What is dbt & what does it offer?
What is dbt?
dbt is an open-source transformation tool that aims to simplify the work of the analytic engineer in the data pipeline workflow. It specifically implements only the T in the ETL process. The greatest feature is that it focuses on implementing the software principles normally only seen in the software industry, but now also introduced in the analytic world.
- Model: a SQL select-statement that takes tables as input, transforms it and outputs the result as a table.
- Package: a dbt project that is a collection of SQL functions.
- Source: a source is a table in a data warehouse from which the transformations start.
- Exposure: a representation of a downstream use of a dbt project.
In most of the data pipeline workflows, not much importance is attached to version control, testing and documentation, while this is an important aspect in maintaining the pipeline. A great improvement in time management is experienced when a fault in a dashboard can be quickly found through the thorough testing and data lineage graph instead of hours lost in seeking out the problem. The tests will be the first to notify the developers that something has failed instead of the client that makes use of the dashboard and notices that something is off.
Who are the targeted users?
- dbt has two versions: dbt Cloud and dbt Command Line Interface (CLI). While the dbt Cloud has a UI that takes care of a few of the configuration and a preview of the queried data can be seen, still the same commands as in the CLI need to be run in dbt Cloud. Because of the lack of UI, dbt is not for business analysts that prefer to use tools and do as little programming as possible. dbt is more for the technical part of the analytic world that focuses on the transformations.
- dbt is the most useful in large data teams since it is designed for a particular role in the data pipeline process: the analytics engineer. This is a new special role in large data teams that solely does the transformation. dbt can then be used to satisfy all the needs of the analytics engineer. Other roles such as the data engineer and the data analyst then take care of data lake management, extraction and loading of the data into the data warehouse and the business insights.
Documentation is essential when updating the data pipeline with a new feature or if another developer takes over the project. Meta data from the different tables and their relations is extracted by dbt and summarized in a clear overview.
- Possible bugs: if sources are part of the project, the generating of the documentation might stall and never finish. Just closing the terminal and then serving the documentation anyway with a new terminal will have saved the changes.
What can be documented:
- Different models that contain the transformations with information about certain details such as type and package, a description about the table, the different columns with their names, types and descriptions and which tests are present.

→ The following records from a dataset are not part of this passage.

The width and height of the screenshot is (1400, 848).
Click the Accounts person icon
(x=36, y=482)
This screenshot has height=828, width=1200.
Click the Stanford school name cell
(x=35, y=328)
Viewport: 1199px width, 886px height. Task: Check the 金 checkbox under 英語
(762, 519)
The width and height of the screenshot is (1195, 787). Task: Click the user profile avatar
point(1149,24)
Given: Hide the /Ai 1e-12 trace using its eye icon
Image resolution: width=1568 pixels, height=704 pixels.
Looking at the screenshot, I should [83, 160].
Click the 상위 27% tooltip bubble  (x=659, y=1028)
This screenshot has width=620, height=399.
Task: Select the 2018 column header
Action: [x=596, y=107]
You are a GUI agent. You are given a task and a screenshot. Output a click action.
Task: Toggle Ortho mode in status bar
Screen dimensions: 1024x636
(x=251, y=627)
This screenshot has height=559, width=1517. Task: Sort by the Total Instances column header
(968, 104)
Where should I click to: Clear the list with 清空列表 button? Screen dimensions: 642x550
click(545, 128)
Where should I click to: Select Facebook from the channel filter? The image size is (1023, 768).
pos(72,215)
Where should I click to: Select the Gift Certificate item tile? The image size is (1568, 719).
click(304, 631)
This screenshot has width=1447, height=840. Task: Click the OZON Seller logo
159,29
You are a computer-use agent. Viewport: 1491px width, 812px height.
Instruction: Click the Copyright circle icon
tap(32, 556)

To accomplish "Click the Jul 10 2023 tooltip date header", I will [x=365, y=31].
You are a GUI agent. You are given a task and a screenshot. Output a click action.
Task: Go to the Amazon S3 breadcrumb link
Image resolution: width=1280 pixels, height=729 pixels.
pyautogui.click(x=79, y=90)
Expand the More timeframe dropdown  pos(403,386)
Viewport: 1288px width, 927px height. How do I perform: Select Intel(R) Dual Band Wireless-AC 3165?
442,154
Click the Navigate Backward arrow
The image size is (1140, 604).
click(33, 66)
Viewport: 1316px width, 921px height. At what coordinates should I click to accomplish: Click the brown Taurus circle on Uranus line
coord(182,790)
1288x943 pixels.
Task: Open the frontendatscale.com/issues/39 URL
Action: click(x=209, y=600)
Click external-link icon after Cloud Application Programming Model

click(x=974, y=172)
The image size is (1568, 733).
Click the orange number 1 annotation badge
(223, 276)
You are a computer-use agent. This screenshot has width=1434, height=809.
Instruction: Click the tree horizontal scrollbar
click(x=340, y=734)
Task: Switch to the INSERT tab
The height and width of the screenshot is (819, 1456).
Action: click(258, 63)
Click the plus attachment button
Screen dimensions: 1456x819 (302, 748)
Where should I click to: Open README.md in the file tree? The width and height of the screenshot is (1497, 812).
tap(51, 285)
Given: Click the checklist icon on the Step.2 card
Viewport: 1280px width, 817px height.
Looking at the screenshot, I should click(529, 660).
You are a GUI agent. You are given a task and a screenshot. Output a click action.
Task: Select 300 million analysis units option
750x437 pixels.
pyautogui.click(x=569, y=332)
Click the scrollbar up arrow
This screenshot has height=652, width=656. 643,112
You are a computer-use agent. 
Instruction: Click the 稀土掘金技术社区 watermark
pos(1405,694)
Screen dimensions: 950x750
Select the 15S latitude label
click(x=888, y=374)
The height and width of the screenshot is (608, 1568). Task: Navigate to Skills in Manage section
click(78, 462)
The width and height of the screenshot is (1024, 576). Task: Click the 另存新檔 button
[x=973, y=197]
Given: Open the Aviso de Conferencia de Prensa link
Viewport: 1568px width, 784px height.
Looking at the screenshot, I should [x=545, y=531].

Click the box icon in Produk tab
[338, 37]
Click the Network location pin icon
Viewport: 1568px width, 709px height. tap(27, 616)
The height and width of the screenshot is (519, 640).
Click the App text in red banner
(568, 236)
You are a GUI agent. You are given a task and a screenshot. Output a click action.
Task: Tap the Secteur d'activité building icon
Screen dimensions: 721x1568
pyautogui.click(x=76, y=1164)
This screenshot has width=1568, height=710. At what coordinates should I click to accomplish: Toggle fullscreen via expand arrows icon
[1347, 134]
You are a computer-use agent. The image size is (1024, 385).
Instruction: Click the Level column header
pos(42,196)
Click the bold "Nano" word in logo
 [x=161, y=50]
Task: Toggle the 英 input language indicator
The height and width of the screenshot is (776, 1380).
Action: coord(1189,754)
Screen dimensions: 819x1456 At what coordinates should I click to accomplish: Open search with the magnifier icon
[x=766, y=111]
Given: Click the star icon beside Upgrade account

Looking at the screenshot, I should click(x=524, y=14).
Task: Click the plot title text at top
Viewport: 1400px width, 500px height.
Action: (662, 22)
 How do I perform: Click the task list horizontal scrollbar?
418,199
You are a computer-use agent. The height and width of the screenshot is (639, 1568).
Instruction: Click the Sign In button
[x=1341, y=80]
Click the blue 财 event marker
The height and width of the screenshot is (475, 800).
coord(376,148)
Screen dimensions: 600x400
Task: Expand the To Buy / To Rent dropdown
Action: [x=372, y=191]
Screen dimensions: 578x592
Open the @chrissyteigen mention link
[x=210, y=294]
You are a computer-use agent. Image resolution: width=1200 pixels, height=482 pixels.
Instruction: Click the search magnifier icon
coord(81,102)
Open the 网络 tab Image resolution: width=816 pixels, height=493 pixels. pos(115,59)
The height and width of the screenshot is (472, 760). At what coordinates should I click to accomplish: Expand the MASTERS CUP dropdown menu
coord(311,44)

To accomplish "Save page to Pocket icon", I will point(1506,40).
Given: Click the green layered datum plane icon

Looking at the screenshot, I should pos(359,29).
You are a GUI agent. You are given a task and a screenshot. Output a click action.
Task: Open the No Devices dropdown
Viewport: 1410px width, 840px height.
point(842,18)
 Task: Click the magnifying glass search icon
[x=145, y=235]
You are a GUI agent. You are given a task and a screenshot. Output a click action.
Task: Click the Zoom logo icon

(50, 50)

Also the dependencies on other tables or references from other tables can be found. Both the source code and the compiled code are stored here.
- The different packages that are installed with their extra functionalities. Note: the open source community in dbt Hub already has a lot of solutions for analytic problems that are available with packages.
- The sources from which the first staging model is made, can be specified and documented. This source could for example be an Databricks-loaded Delta table.
- The different dashboards that make use of the fact and dimension tables, can be specified and defined in exposures. Note, this is just a representation, the data will not automatically flow to the dashboard.
(2) Data Lineage
a Data lineage graph is an important feature to show where your data comes from & where does it go to. A lot of data teams look for visual data lineage to display the flow of data from the source table in the data warehouse, to the different tables after transformation, to finally the dashboard that brings the insights into the data.
Limitations: you are not able to follow the data flow on column level, only on table level.
(3) Version Control
Version control with git with a chosen git repository to store the code. Models, tests, exposures, sources, configurations of the project and the different used packages are versioned.
(4) Incremental transformations
Incrementally transforming the data is a must in handling big data.
- A table can be set as incremental and then some jinja code can be added to only apply a filter on an incremental run.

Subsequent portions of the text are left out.